[Saved entries]
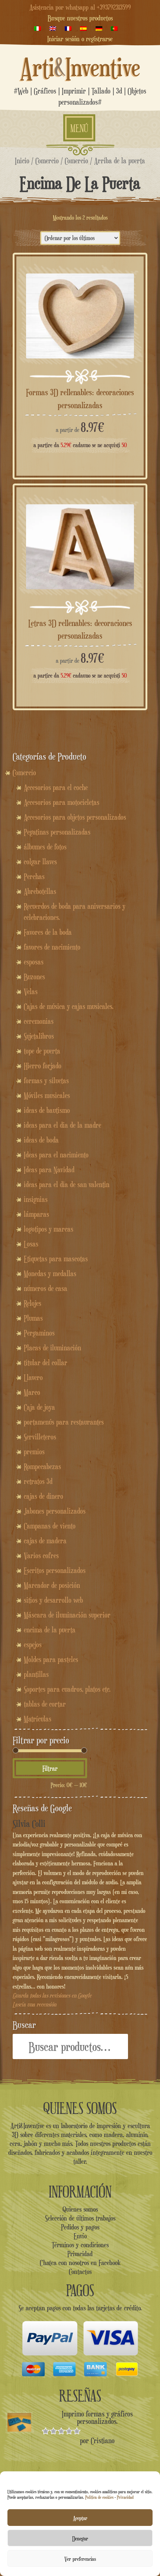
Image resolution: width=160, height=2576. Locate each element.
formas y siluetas (46, 1080)
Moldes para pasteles (51, 1659)
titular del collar (45, 1362)
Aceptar (80, 2517)
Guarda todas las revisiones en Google (52, 1995)
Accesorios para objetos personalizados (75, 817)
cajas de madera (45, 1540)
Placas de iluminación (52, 1347)
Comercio (47, 160)
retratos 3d (38, 1481)
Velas (31, 991)
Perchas (34, 876)
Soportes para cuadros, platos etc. (67, 1689)
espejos (33, 1644)
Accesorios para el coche (56, 787)
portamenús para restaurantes (64, 1422)
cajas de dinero (43, 1496)
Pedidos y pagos (80, 2227)
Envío (80, 2236)
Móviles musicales (47, 1095)
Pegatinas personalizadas (57, 831)
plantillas (36, 1674)
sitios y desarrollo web (53, 1600)
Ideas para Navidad (49, 1169)
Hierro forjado (42, 1065)
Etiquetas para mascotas (56, 1258)
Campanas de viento (50, 1525)
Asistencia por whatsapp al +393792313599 (80, 7)
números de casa (45, 1288)
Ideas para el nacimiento (56, 1154)
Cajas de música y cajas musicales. (68, 1006)
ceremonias (39, 1021)
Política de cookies (99, 2497)
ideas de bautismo (47, 1110)
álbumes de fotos (45, 846)
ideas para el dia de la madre (62, 1125)
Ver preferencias (80, 2558)
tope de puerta (42, 1050)
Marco (32, 1392)
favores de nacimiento (52, 947)
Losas (31, 1243)
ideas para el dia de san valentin (66, 1184)
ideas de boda (41, 1139)
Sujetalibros (39, 1036)
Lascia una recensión (34, 2004)
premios (34, 1451)
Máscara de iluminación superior (67, 1614)
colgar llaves (40, 861)
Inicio (22, 160)
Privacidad (125, 2497)
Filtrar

*Problem to solve:*
Word for word, write out each line of the records, but leave the pictures behind.

*Your solution:*
Image resolution: width=160, height=2576. Locate each element.
formas y siluetas (46, 1080)
Moldes para pasteles (51, 1659)
titular del collar (45, 1362)
Aceptar (80, 2517)
Guarda todas las revisiones en Google (52, 1995)
Accesorios para objetos personalizados (75, 817)
cajas de madera (45, 1540)
Placas de iluminación (52, 1347)
Comercio (47, 160)
retratos 3d (38, 1481)
Velas (31, 991)
Perchas (34, 876)
Soportes para cuadros, platos etc. (67, 1689)
espejos (33, 1644)
Accesorios para el coche (56, 787)
portamenús para restaurantes (64, 1422)
cajas de dinero (43, 1496)
Pedidos y pagos (80, 2227)
Envío (80, 2236)
Móviles musicales (47, 1095)
Pegatinas personalizadas (57, 831)
plantillas (36, 1674)
sitios y desarrollo web (53, 1600)
Ideas para Navidad (49, 1169)
Hierro forjado (42, 1065)
Etiquetas para mascotas (56, 1258)
Campanas de viento (50, 1525)
Asistencia por whatsapp al +393792313599 (80, 7)
números de casa (45, 1288)
Ideas para el nacimiento (56, 1154)
Cajas de música y cajas musicales. (68, 1006)
ceremonias (39, 1021)
Política de cookies (99, 2497)
ideas de bautismo (47, 1110)
álbumes de fotos (45, 846)
ideas para el dia de la madre (62, 1125)
Ver preferencias (80, 2558)
tope de puerta (42, 1050)
Marco (32, 1392)
favores de nacimiento (52, 947)
Losas (31, 1243)
ideas para el dia de san valentin (66, 1184)
ideas de boda (41, 1139)
Sujetalibros (39, 1036)
Lascia una recensión (34, 2004)
premios (34, 1451)
Máscara de iluminación superior (67, 1614)
colgar llaves (40, 861)
Inicio (22, 160)
Privacidad (125, 2497)
Filtrar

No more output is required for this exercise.